Speaking of the ancient ties between Ireland and Scotland, Sturgeon said those deep ties will be important during the tumultuous Brexit process – where the Scottish and Irish governments are seeking to avert a ‘hard Brexit’.
Yet the response from Irish senators across the chamber went beyond Brexit to embrace the ongoing movement for Scottish independence, while the British ambassador to Ireland watched on from the gallery.
Catharine Ardagh of Fianna Fail said “Scotland’s day will come” on fulfilling its constitutional destiny. “I admire your continuing passion for independence,” she told Sturgeon.
Independent senator Michael McDowell dedicated much of his response to independence, arguing that Scotland would benefit from self-government and the ability to determine its own future.

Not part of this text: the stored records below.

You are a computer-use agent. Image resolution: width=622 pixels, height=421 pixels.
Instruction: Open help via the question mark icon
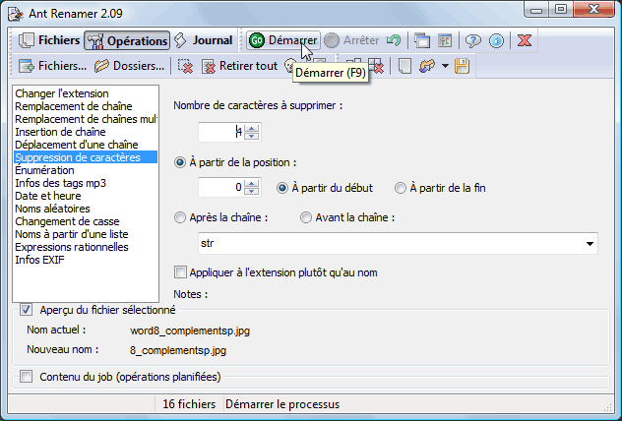(472, 40)
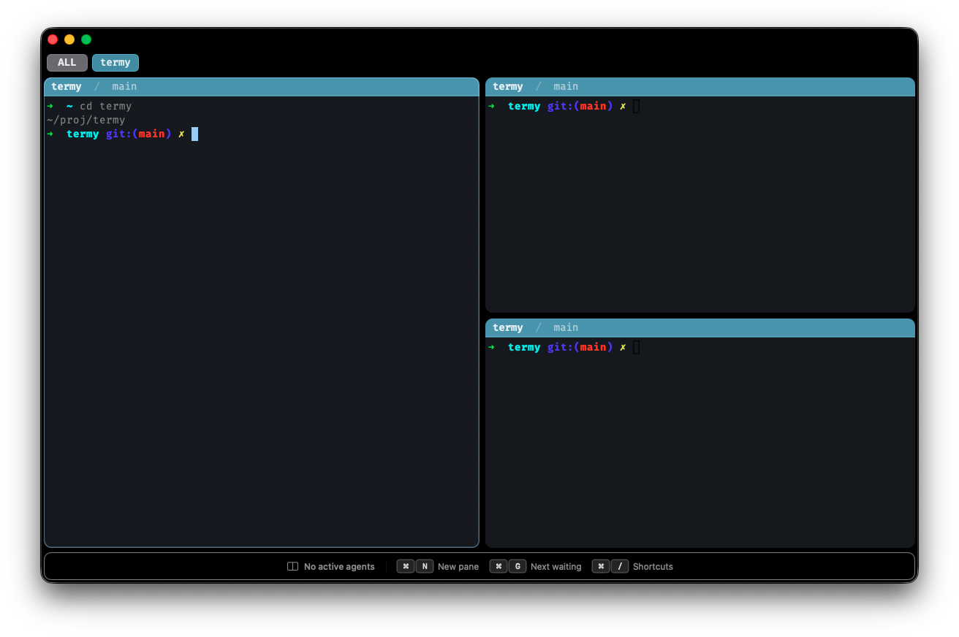This screenshot has width=959, height=637.
Task: Click the green arrow prompt icon in left pane
Action: (50, 134)
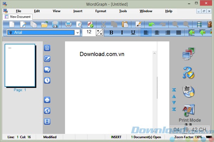This screenshot has width=214, height=142.
Task: Toggle Bold formatting
Action: point(111,33)
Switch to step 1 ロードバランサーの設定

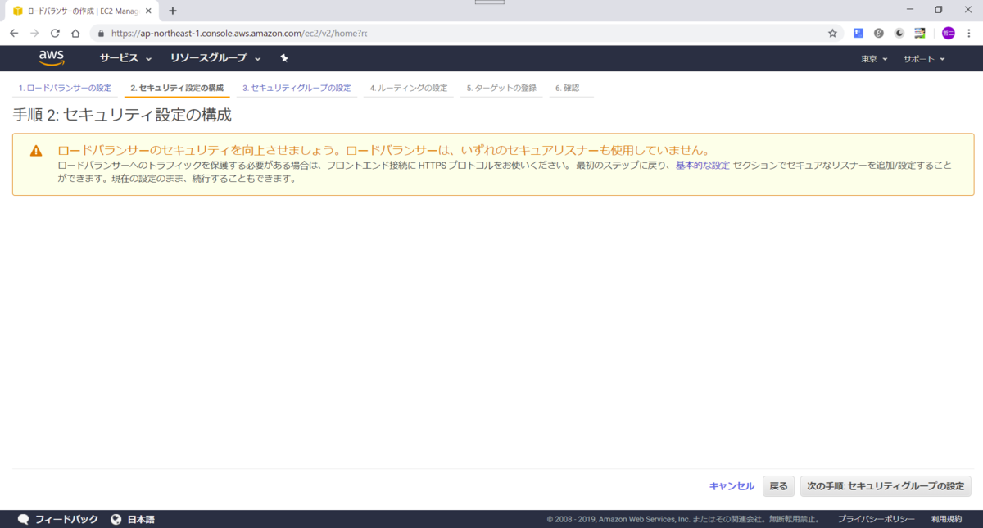65,87
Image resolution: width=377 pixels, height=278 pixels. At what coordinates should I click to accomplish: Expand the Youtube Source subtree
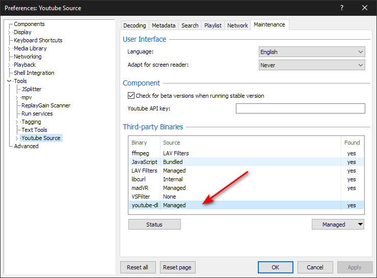[17, 138]
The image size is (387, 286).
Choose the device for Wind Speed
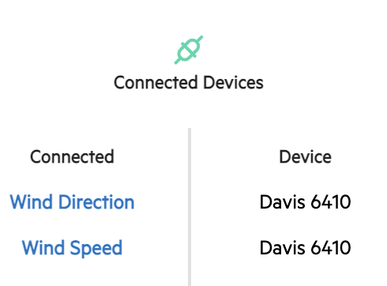305,248
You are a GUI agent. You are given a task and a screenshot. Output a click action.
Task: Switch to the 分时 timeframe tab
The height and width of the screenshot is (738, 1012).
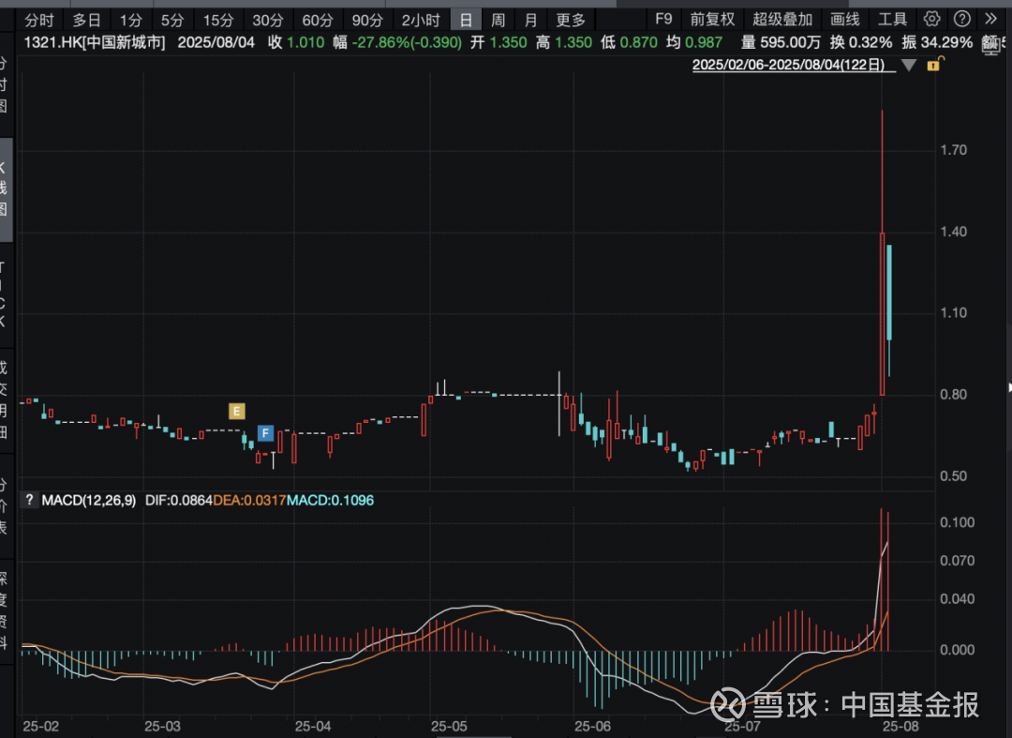38,20
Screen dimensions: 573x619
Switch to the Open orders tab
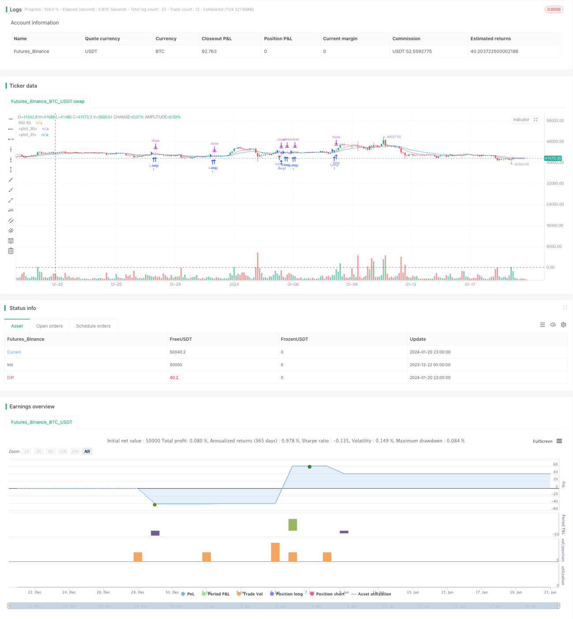49,326
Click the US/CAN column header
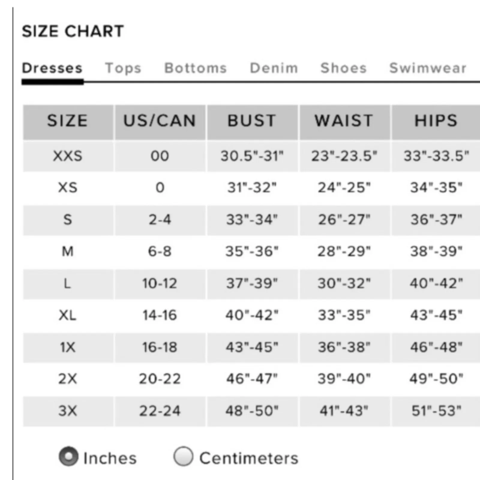The width and height of the screenshot is (480, 480). [x=160, y=121]
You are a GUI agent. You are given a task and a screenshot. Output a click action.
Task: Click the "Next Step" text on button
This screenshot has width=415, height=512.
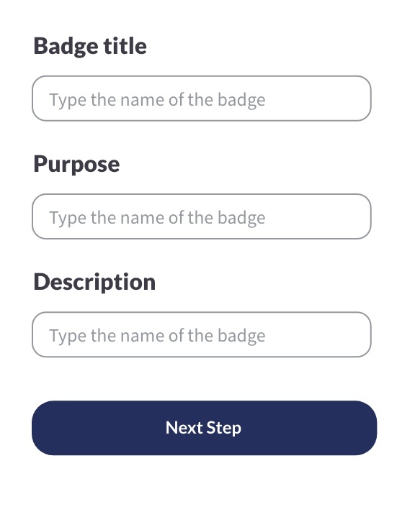(204, 428)
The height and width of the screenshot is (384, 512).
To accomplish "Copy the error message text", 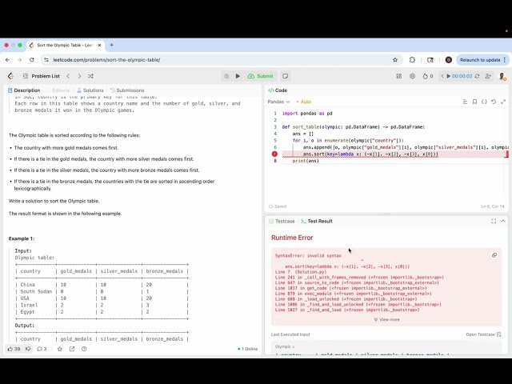I will [x=494, y=255].
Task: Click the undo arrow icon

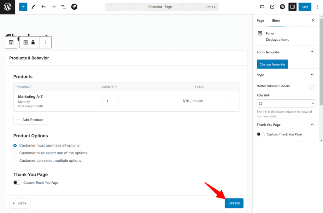Action: tap(44, 7)

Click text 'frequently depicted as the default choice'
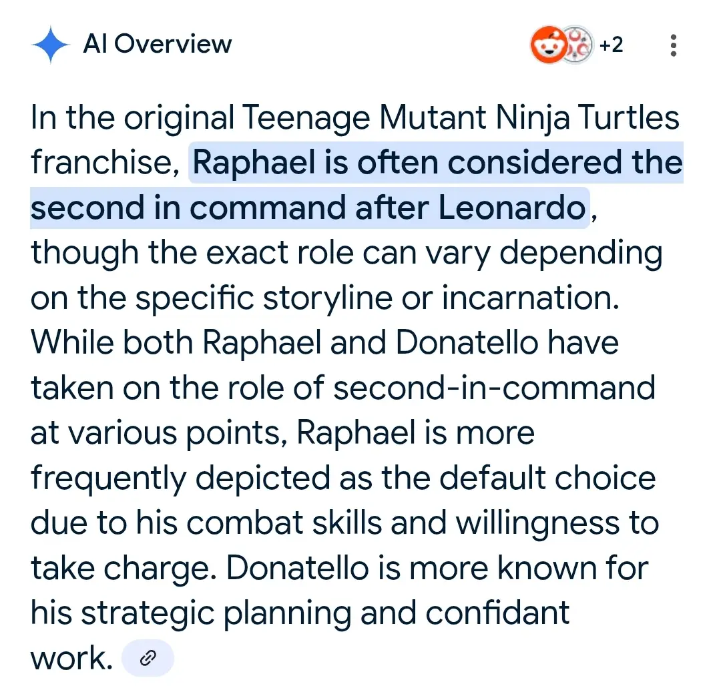point(343,478)
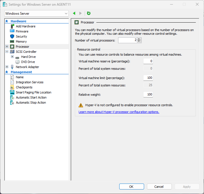Click the Cancel button
Screen dimensions: 204x194
pyautogui.click(x=159, y=186)
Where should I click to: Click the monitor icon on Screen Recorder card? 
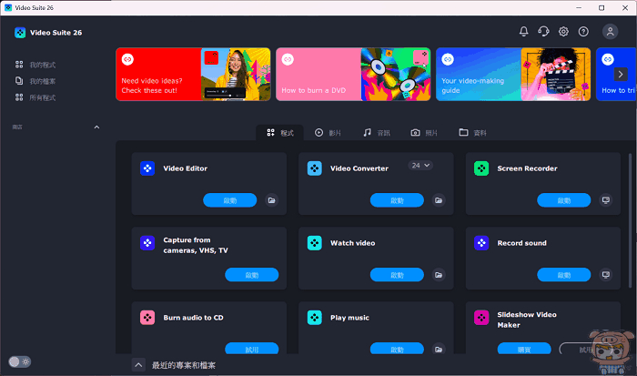(x=606, y=200)
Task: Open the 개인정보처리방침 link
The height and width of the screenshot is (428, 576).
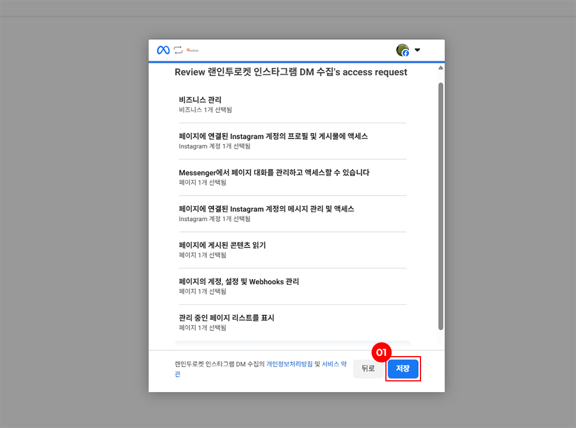Action: click(289, 364)
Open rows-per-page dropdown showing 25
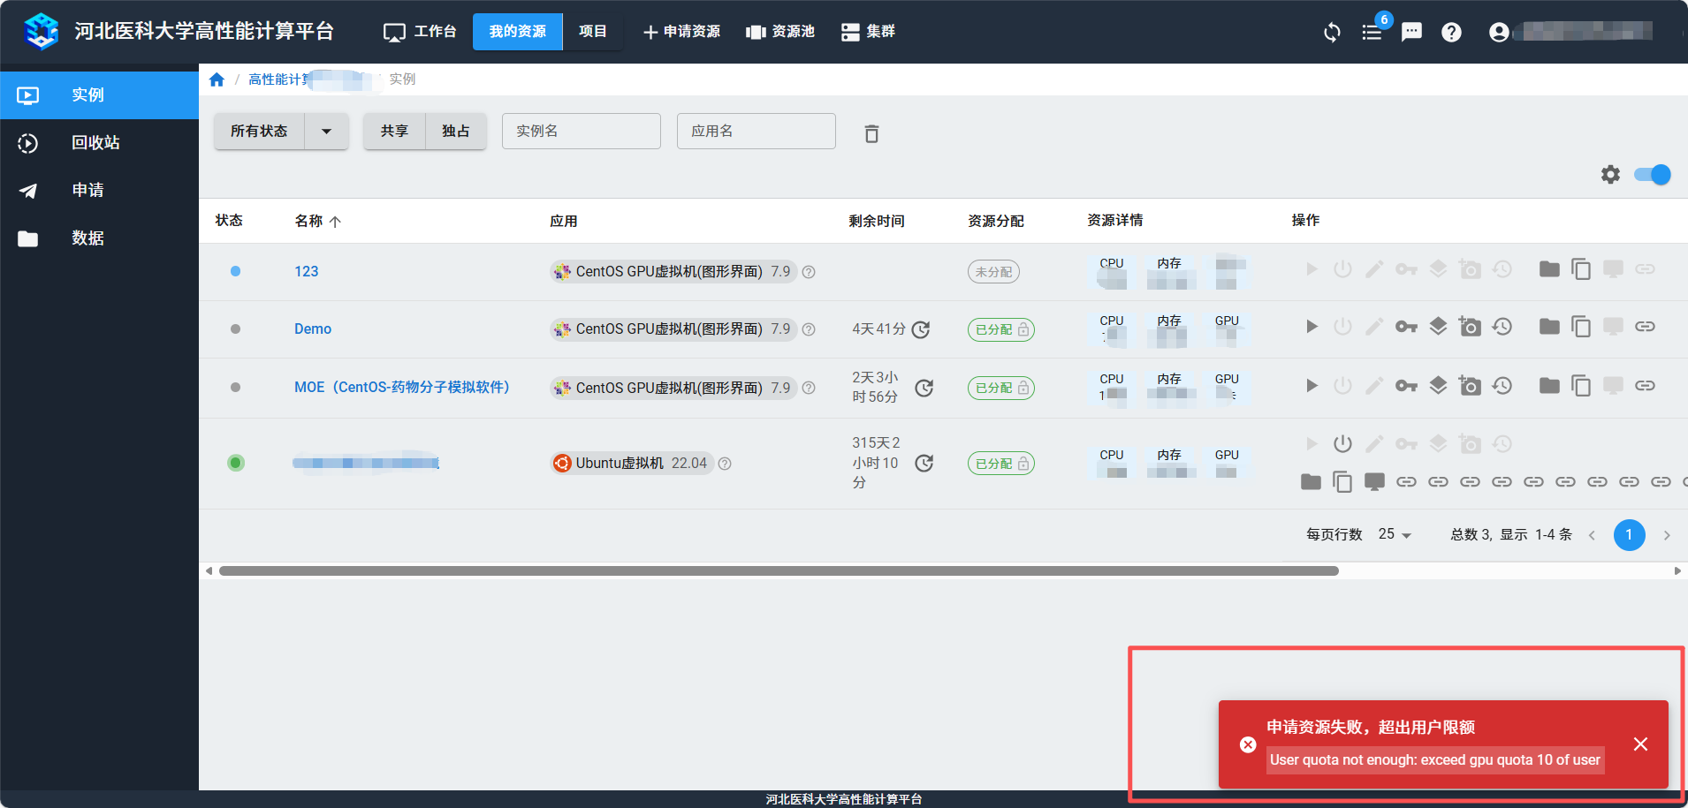Image resolution: width=1688 pixels, height=808 pixels. [1395, 535]
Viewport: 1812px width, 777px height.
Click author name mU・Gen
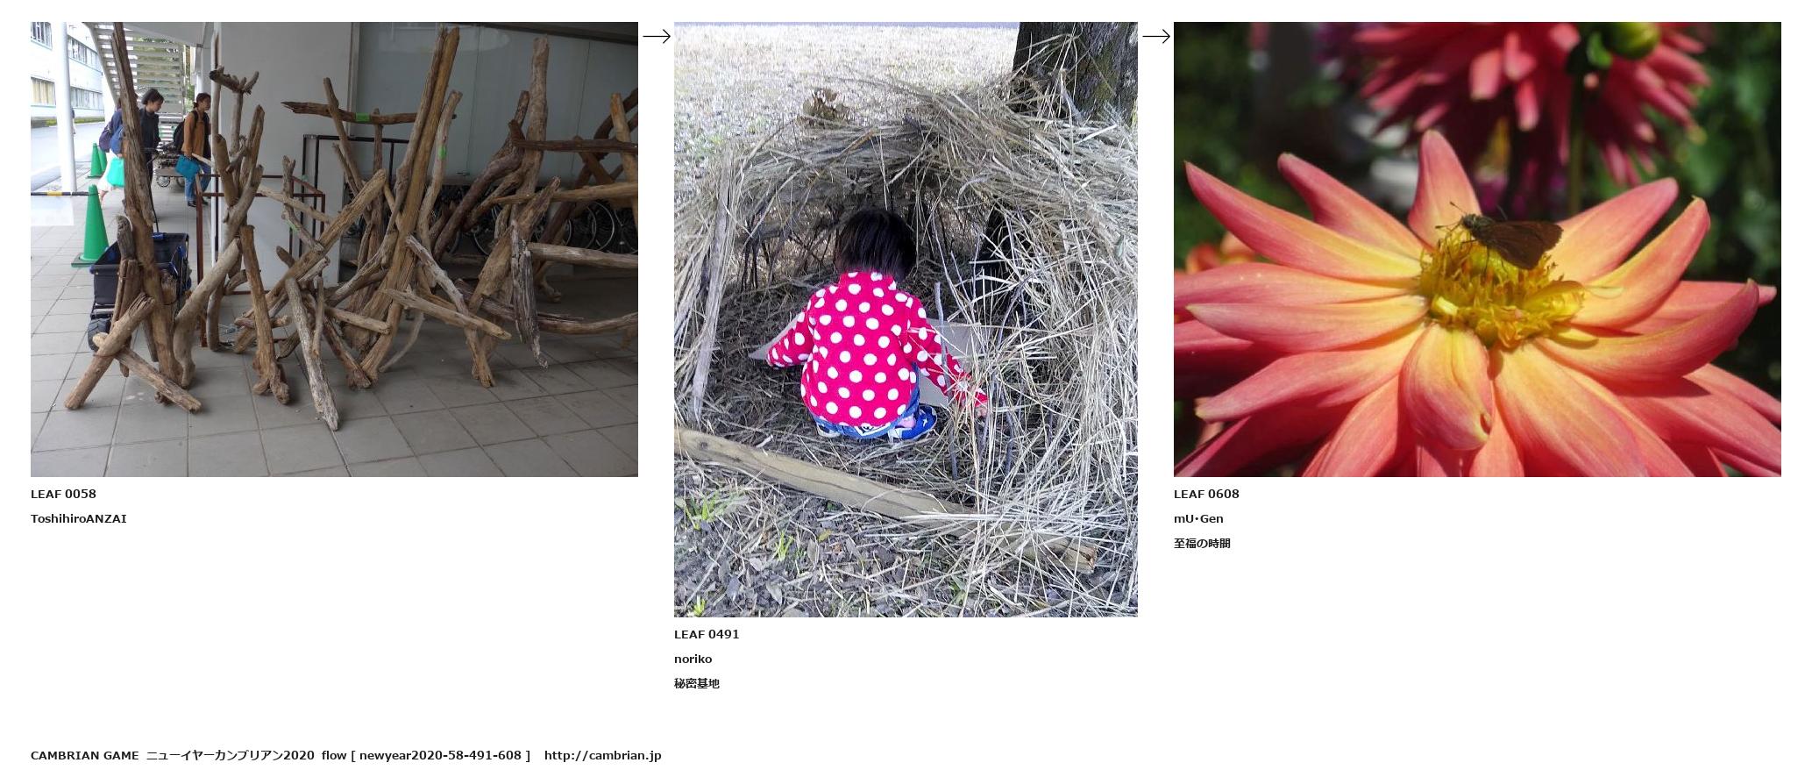(x=1198, y=518)
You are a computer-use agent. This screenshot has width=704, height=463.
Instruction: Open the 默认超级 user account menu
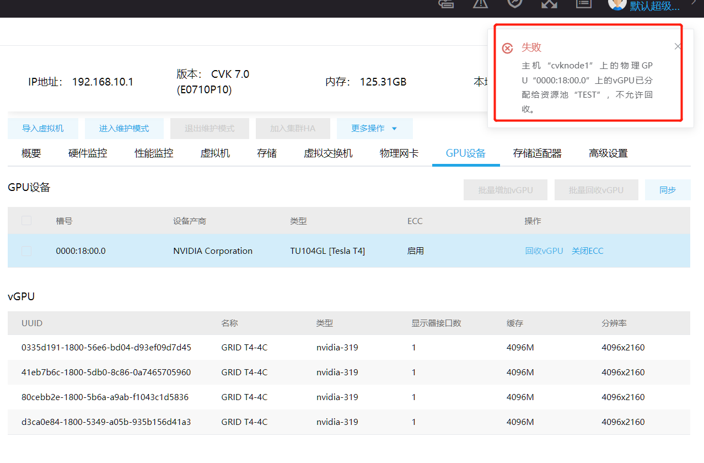click(x=654, y=6)
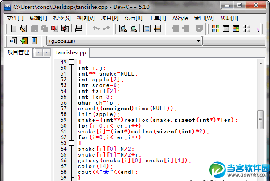Click the Find magnifier icon

(x=123, y=29)
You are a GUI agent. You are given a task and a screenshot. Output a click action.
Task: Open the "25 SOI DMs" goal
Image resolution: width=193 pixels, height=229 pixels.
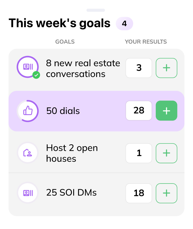point(71,193)
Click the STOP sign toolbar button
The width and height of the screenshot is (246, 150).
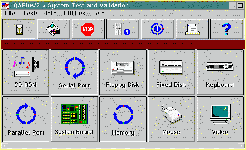click(x=88, y=29)
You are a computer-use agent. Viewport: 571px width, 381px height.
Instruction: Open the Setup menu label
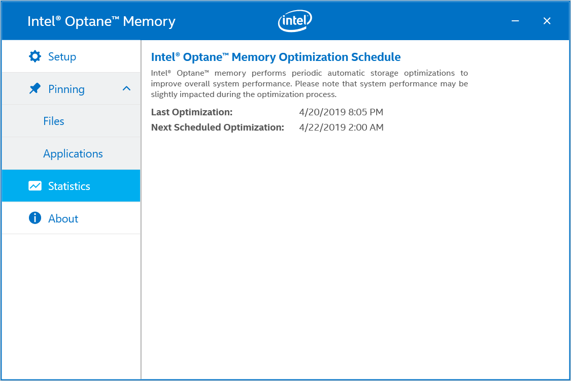(x=62, y=57)
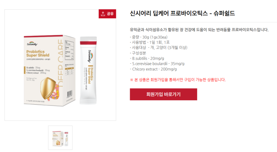This screenshot has height=152, width=277.
Task: Click the Chicory extract - 200mg/g line
Action: click(x=153, y=69)
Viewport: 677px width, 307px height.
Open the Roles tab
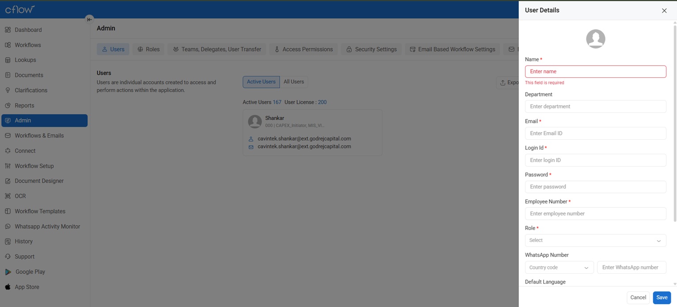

Irish Labour senator Aodhán Ó Ríordáin said it was now “inevitable” that “Scotland will take its place in the nations of the world”, and commended the civic nationalism and democratic nature of Scotland’s independence movement.
“I do wish you all the best in fighting for independence for your country.” Senator Frances Black
Senator Mark Daly, also Fianna Fail, asked Sturgeon how his party and Ireland can assist Scotland in its moves towards independence.
Independent senator Frances Black told Sturgeon: “I do wish you all the best in fighting for independence for your country.”
The outpouring of support for independence marks a dramatic sea change amongst the Irish establishment towards Scotland.
In 2014 party leaderships were cautious over the potential change in British-Irish relations, were anxious to avoid interference, and saw an independent Scotland as a potential competitor.
Following the Brexit vote – and a shared political alliance on maintaining open borders and trade – Irish politicians have become more outspoken on alliances with Scotland.
Fianna Fail leader Micheal Martin has called for Ireland to support fast-tracking EU membership for Scotland, while Irish Taoiseach Enda Kenny intervened on Scotland’s behalf at the first meeting of EU28 leaders after the Brexit vote.
Irish Government ministers have said they will be supportive of Scottish interests in the Brexit talks, while Sturgeon has publicly supported efforts for Northern Ireland to be given a special status in any deal.